= Will Glickman =

American dramatist

Will Glickman (March 7, 1910 – March 11, 1983) was an American playwright who frequently collaborated with Joseph Stein.

Glickman made his Broadway debut in 1948 with sketches he and Stein wrote for the revue Lend an Ear. The two went on to collaborate on Mrs. Gibbons' Boys (1949), Alive and Kicking (1950), Mr. Wonderful (1956), The Body Beautiful (1958), and Plain and Fancy (1955), which proved to be their biggest success, garnering a Tony nomination for Best Musical.

Glickman's television credits include adaptations of The Desert Song and The Chocolate Soldier. He also wrote scripts for The DuPont Show of the Month and The United States Steel Hour, and collaborated with Fred Saidy and Neil Simon, among others, on Satins and Spurs, an original musical for Betty Hutton, which was broadcast by NBC in September 1954.

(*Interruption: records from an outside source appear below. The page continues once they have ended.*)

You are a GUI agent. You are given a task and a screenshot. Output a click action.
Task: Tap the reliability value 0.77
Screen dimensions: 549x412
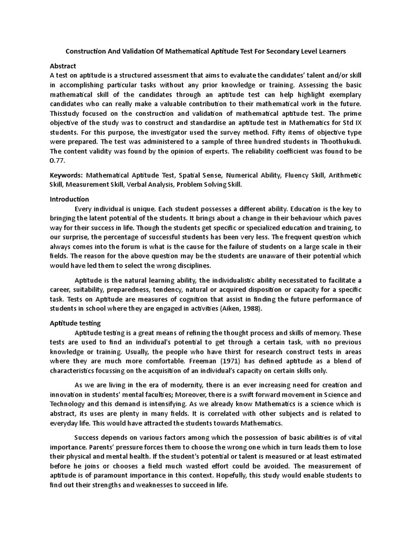(x=57, y=160)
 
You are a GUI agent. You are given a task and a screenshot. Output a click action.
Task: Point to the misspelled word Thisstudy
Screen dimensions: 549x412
(x=67, y=113)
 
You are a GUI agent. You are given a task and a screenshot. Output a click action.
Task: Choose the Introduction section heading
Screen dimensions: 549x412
(x=69, y=199)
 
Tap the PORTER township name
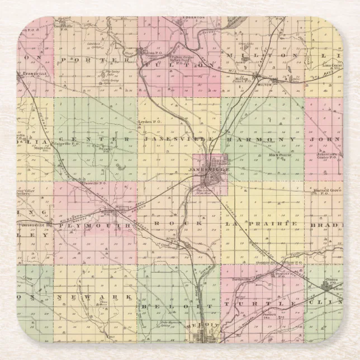(x=89, y=59)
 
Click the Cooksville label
(x=63, y=26)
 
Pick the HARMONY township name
(x=261, y=138)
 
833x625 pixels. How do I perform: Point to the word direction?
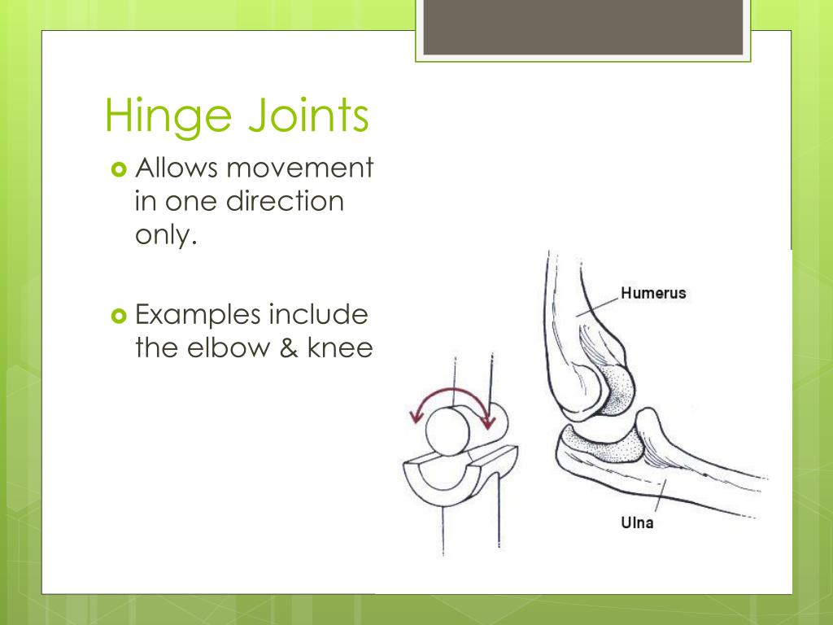(285, 201)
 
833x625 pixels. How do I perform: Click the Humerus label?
(653, 293)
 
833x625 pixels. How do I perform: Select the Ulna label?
(637, 522)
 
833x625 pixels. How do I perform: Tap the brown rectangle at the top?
(582, 27)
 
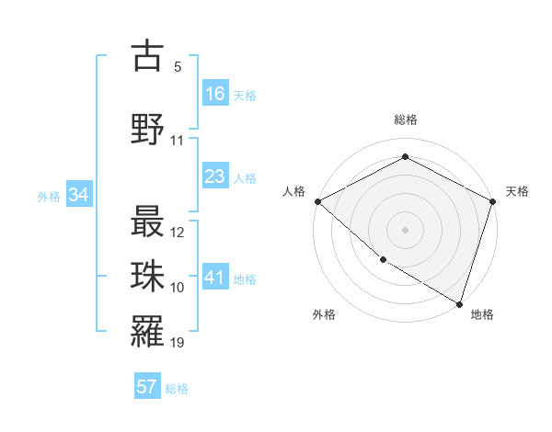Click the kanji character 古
coord(147,55)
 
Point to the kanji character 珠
coord(147,275)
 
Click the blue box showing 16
coord(215,94)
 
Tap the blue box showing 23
coord(215,176)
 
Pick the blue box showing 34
coord(79,195)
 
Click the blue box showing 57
coord(147,387)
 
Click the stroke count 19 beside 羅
coord(178,344)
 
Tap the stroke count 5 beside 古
coord(178,67)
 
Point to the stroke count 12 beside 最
coord(178,233)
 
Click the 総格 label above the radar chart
coord(406,119)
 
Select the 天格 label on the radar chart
coord(518,191)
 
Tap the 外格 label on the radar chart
coord(324,314)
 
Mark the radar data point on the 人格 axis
coord(317,201)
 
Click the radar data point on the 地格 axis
coord(459,302)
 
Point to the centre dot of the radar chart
coord(406,229)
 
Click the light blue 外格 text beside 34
coord(48,196)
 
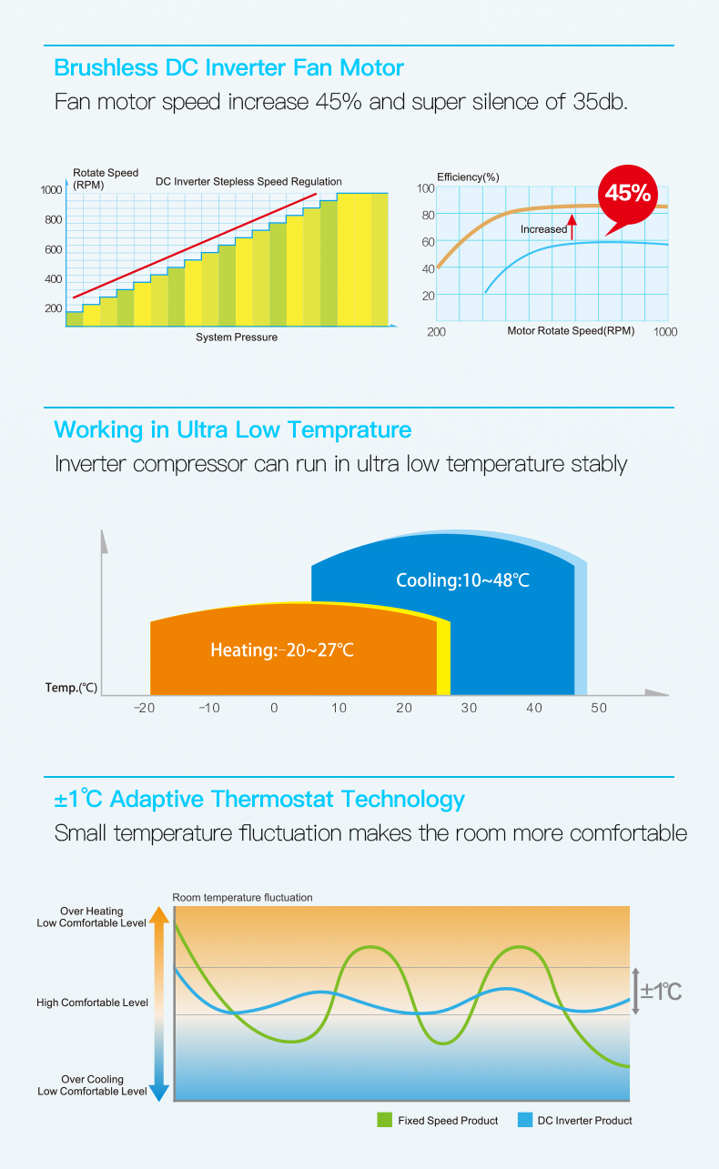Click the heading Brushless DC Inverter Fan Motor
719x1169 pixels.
pos(228,67)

The Will Glickman Award, administered by the Will Glickman Foundation and Theatre Bay Area, has been bestowed since 1984. The annual award, presented to the author of the best play to make its world premiere in the San Francisco Bay Area, comes with a $4,000 check. Past winners include Denis Johnson and Tony Kushner Rajiv Joseph's The North Pool was the 2011 recipient.